Shandong Province, a major farm agricultural exporter in east
China, has published planting standards for 16 types of exported
agricultural products aimed at meeting the quality requirements of
importing countries, said a provincial agricultural official.
The standards on spinach, scallions, garlic, tomatoes, ginger
and other items were set on the basis of the import standards of
the United States, Europe, Japan and the Republic of Korea over the
past three years, said Yang Luyong, deputy director of the
international cooperation office of the Shandong Provincial
Agricultural Department.
The standards stipulate in details the selection of planting
fields and the use of fertilizers and pesticides, the official
said.
"The introduction of the standards will help reduce
quality-related hurdles that China's exported agricultural products
encounter due to previously non-standard production processes,"
Yang said.
The standards have been adopted by 82 exporting companies around
the province with a total planting area of 420,000 hectares. Nine
of these standards would be promulgated nationally among about 200
million farmers next year, according to Yang.
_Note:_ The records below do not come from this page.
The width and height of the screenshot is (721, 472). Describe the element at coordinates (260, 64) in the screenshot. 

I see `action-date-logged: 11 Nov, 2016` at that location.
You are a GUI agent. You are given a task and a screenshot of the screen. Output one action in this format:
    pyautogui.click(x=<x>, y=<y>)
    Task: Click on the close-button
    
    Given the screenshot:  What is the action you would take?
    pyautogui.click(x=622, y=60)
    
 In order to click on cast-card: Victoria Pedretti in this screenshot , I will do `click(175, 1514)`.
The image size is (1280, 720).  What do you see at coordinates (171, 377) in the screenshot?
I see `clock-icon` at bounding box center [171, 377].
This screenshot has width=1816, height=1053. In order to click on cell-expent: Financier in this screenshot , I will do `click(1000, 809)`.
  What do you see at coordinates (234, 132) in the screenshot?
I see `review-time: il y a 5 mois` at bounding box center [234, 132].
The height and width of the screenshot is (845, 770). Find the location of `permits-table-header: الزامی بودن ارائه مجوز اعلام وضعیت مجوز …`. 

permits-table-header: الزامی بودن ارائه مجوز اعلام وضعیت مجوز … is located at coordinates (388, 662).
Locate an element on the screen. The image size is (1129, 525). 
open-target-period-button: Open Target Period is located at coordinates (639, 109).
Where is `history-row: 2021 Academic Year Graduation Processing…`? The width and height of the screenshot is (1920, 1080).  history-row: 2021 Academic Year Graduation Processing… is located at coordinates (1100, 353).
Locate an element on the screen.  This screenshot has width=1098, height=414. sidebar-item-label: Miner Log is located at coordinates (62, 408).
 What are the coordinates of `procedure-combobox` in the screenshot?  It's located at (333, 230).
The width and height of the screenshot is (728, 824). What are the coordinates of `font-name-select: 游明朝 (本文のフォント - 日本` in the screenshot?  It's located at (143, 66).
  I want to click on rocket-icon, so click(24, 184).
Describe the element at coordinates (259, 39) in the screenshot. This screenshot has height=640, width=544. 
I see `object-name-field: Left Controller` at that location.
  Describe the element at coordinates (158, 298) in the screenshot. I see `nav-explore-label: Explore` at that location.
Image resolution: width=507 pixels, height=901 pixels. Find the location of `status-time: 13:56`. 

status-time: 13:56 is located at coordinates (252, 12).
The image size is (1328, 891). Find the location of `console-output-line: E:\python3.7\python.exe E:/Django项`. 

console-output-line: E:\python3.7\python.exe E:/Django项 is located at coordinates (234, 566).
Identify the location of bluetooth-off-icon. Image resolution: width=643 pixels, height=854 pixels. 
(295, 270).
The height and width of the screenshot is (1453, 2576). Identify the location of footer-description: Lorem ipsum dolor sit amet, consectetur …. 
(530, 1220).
Shandong's farm exports account for around one-fourth of the
country's total each year. In the first half of 2007, the province
exported 4.25 billion US dollars of farm produce, a year-on-year
rise of 18.2 percent.
The China Chamber of Commerce for Import and Export of
Foodstuffs, Native Produce and Animal By-Products estimates farm
exports will rise 18 to 20 percent year-on-year in 2007, to about
35 billion US dollars.
China's industries have been hit in recent years by reports
about substandard products, especially food, such as vegetables
containing pesticide residue and fish and animal feed containing
poisonous chemicals.
Following these incidents, the government began a four-month
special campaign nationwide on Aug. 23 to improve product quality
and food safety and introduced a food recall system on Aug. 31.
Li Changjiang, the General Administration of Quality
Supervision, Inspection and Quarantine director, said: "The
building of credit systems should assume an important position in
developing food industry." He added that product quality "reflects
man's morality and quality. Producers and dealers should be
responsible for the people."
Li made his comments on Thursday during a quality inspection
tour in Nanjing, capital of eastern Jiangsu Province.
At the end of last month, the State Council approved, in
principle, a draft law on food safety to address "weak points" in
food production, processing, delivery, storage and sales.